The Samye Ling Experience

If you happen to come to Samye Ling on a clear day, the last few miles of what for most people is a very long journey ,is an unforgettable experience. You approach through forestry plantations; miles of nothing but trees, then suddenly the view opens out and you are looking across a wide valley bordered by ranges of hills stretching as far as the eye can see. The road dips steeply and tums into the village of Eskdalemuir. If you look to the north-east before you descend, you might just catch a glimpse of a golden roof above a clump of pines.

Samye Ling has evolved steadily over 20 years from a handful of disciples who gathered around Trungpa Rinpoche and Akong Rinpoche in the late 60' s, to become a thriving community and Dharma Centre of world repute.

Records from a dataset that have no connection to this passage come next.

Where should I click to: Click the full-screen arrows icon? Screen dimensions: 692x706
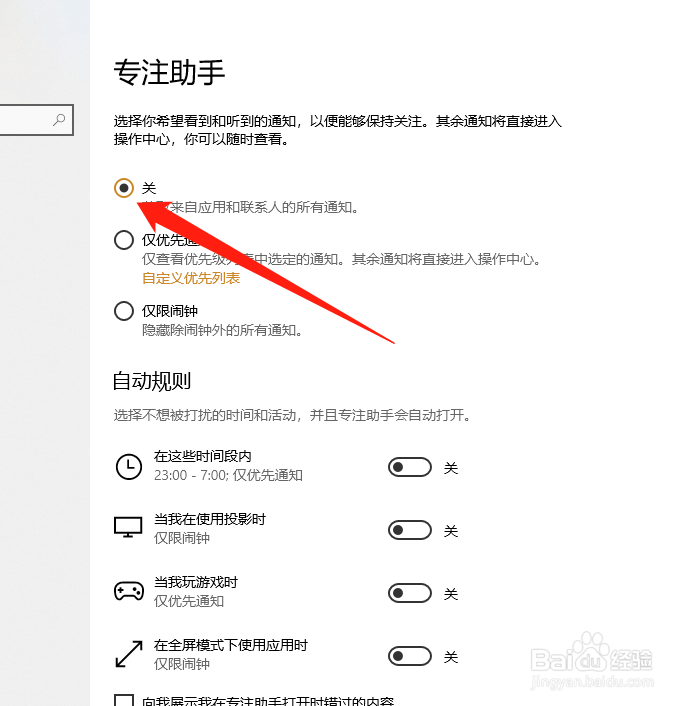pyautogui.click(x=129, y=654)
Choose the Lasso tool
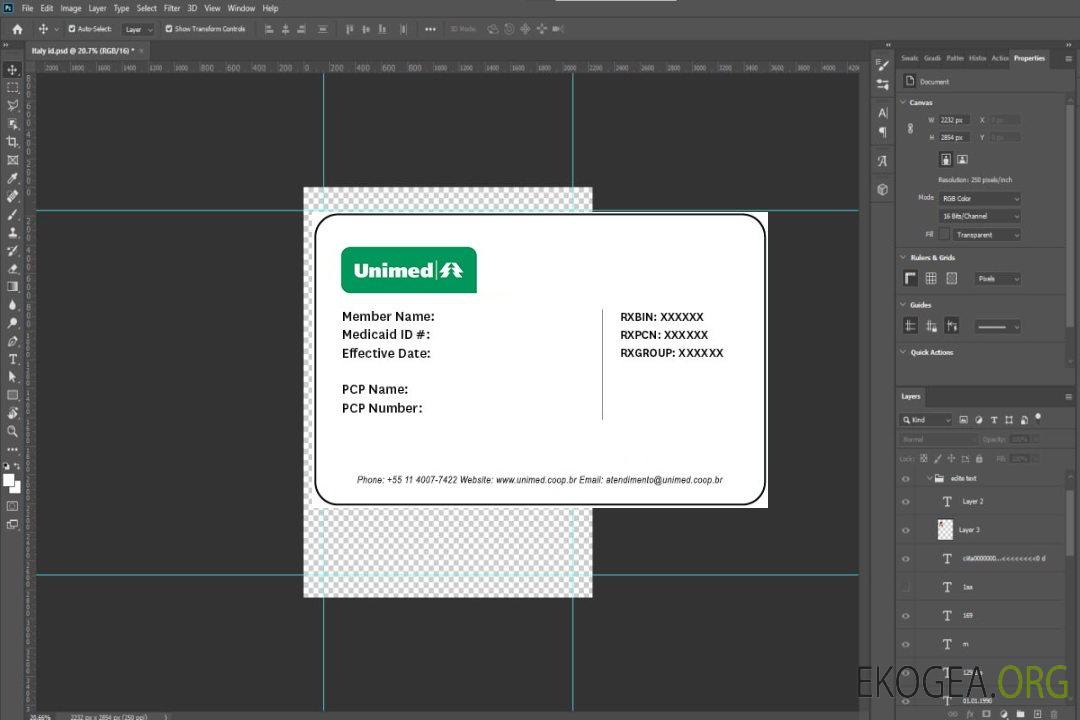 pyautogui.click(x=13, y=105)
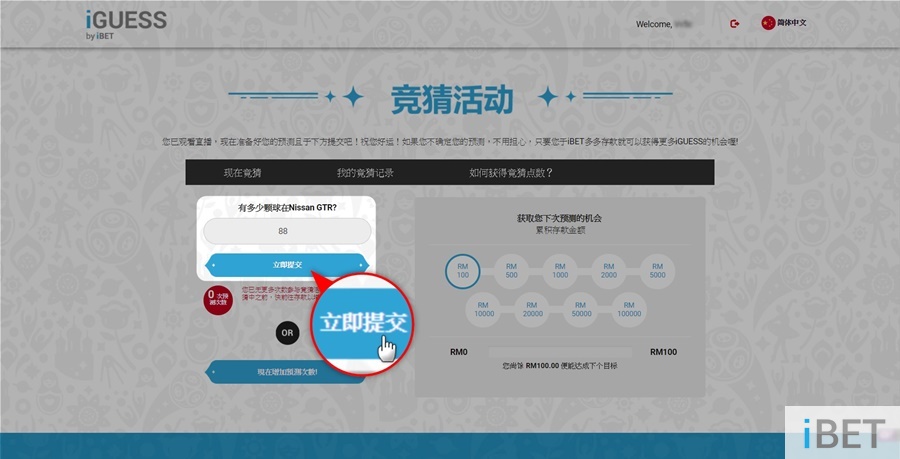Viewport: 900px width, 459px height.
Task: Select the RM 100 deposit milestone
Action: pos(463,270)
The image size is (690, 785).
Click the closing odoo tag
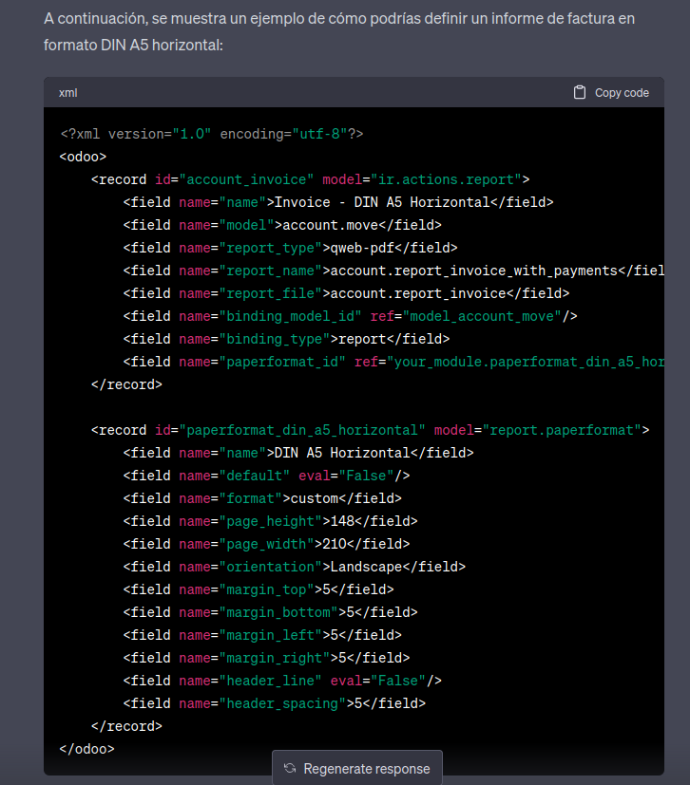point(87,748)
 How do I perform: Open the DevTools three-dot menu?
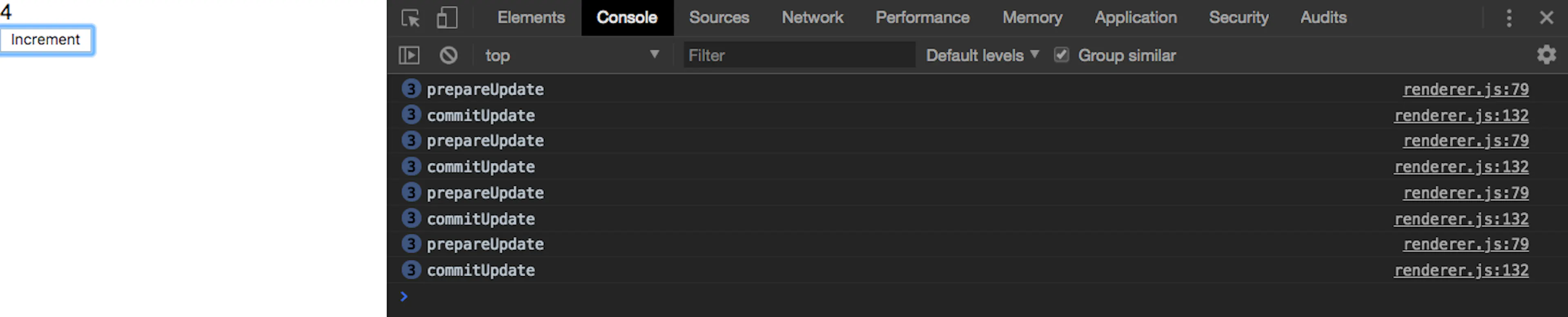click(1508, 18)

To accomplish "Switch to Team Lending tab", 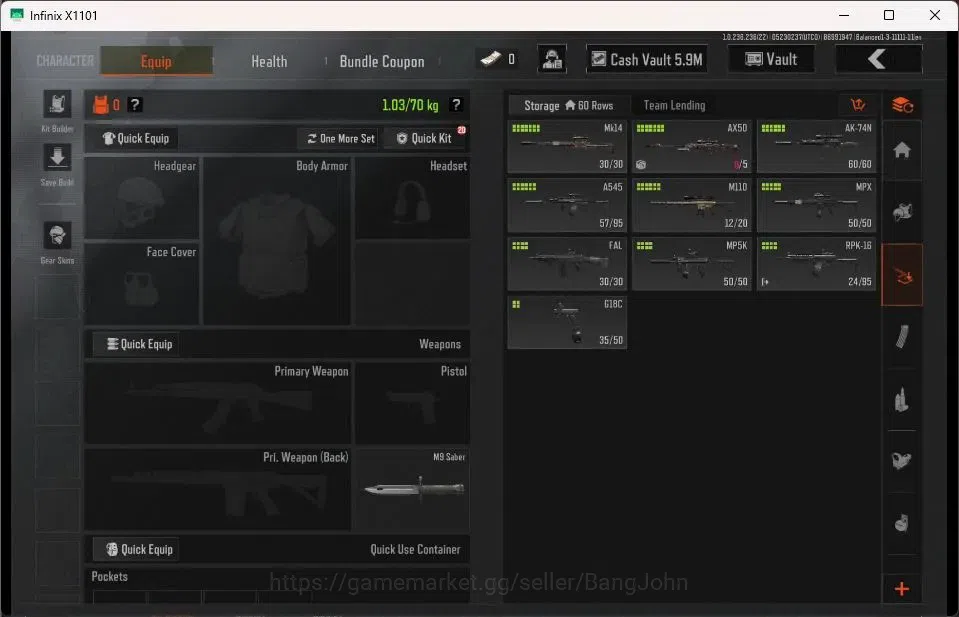I will click(674, 105).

The centre has attracted people from all over the world from various walks of life and many have given up jobs or commitments outside to be better able to help and take part in the centre's activities. The community as a whole consists of around 100 persons, with 60 of those living and working in the centre itself.

The Abbot and Administrator of Samye Ling, Akong Tulku Rinpoche, is the inspiration and driving force of the centre. It is through peoples' devotion to him and their endeavouring to realize his aims that the centre has grown. Those aims include: to provide a place of quiet and retreat for people of all beliefs; to offer general Buddhist and especially Tibetan Buddhist instruction through courses, retreats and personal tuition under well-qualified teachers; to preserve Tibet's rich religious and cultural heritage; to promote cultural, religious, and medical exchanges in order to foster the growth of compassion and well-being in today ' s world.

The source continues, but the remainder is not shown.